Lesson 19: Cross-Validation and Hyperparameter Tuning
This lesson introduces how to estimate model performance more reliably and search for better settings within a structured machine learning path. It begins with intuition, moves into workflow thinking, and then shows a practical Python example with clear notes.
Concept and intuition
Cross-Validation and Hyperparameter Tuning is a core topic in machine learning because it shapes how we frame the problem, choose tools, and judge results. One train-test split can be lucky or unlucky. Cross-validation gives a more stable view, and hyperparameter tuning helps search for stronger configurations systematically.
When learning how to estimate model performance more reliably and search for better settings, do not focus only on formulas. The more important habit is to ask what the model is trying to learn, what assumptions it makes, and what could go wrong when the data is noisy, incomplete, or biased.
How it fits into a workflow
In a real project, how to estimate model performance more reliably and search for better settings sits inside a larger workflow: define the problem, prepare data, choose features, train a model, evaluate it carefully, and improve the system over time. Strong machine learning practice is iterative rather than one-shot.
This means you should connect how to estimate model performance more reliably and search for better settings to practical questions such as: What data is available? How will predictions be used? Which errors are most costly? How will the system be monitored after deployment? Those questions matter as much as model accuracy.
Common mistakes and practical advice
A common beginner mistake is to treat how to estimate model performance more reliably and search for better settings as a purely technical task. In practice, success depends on data quality, evaluation design, and the clarity of the business goal. Even a sophisticated model can fail if the data pipeline is weak or the target is poorly defined.
As you read the code example in this lesson, pay attention to how the inputs are shaped, how training and prediction are separated, and how the output is interpreted.
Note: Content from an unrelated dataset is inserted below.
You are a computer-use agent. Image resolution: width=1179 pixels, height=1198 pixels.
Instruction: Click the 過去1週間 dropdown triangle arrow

Good coding habits make machine learning work more reliable, explainable, and easier to improve.
Three practical examples
Several candidate models are compared with the same cross-validation procedure.
A random forest is tested with different depths and tree counts.
A team chooses settings based on average validation performance rather than one split.
Grid search with cross-validation
This code example focuses on clarity rather than production scale. Read the comments, then study the notes below to understand why each step matters.
from sklearn.datasets import load_wine
from sklearn.ensemble import RandomForestClassifier
from sklearn.model_selection import GridSearchCV
data = load_wine()
param_grid = {
"n_estimators": [100, 200],
"max_depth": [None, 3, 5]
}
search = GridSearchCV(
RandomForestClassifier(random_state=42),
param_grid=param_grid,
cv=5
)
search.fit(data.data, data.target)
print("Best params:", search.best_params_)
print("Best CV score:", search.best_score_)Code walkthrough
- `cv=5` means the data is split into five folds for repeated validation.
- `GridSearchCV` tries all listed parameter combinations and compares them fairly.
- The best cross-validation score is usually more trustworthy than a single split result.
- Hyperparameters are settings chosen by the practitioner, not learned directly by the model.
Summary and key takeaways
- Cross-validation reduces dependence on one random split.
- Hyperparameter tuning should be systematic rather than guesswork.
- The best model is selected using validation evidence, not only intuition.
- Keep a final untouched test set for honest end evaluation.
Exercises
- What is the difference between a model parameter and a hyperparameter?
- Why can one train-test split be misleading?
- Add another value to `max_depth` and rerun the search conceptually.
- Why should the final test set still be kept separate after tuning?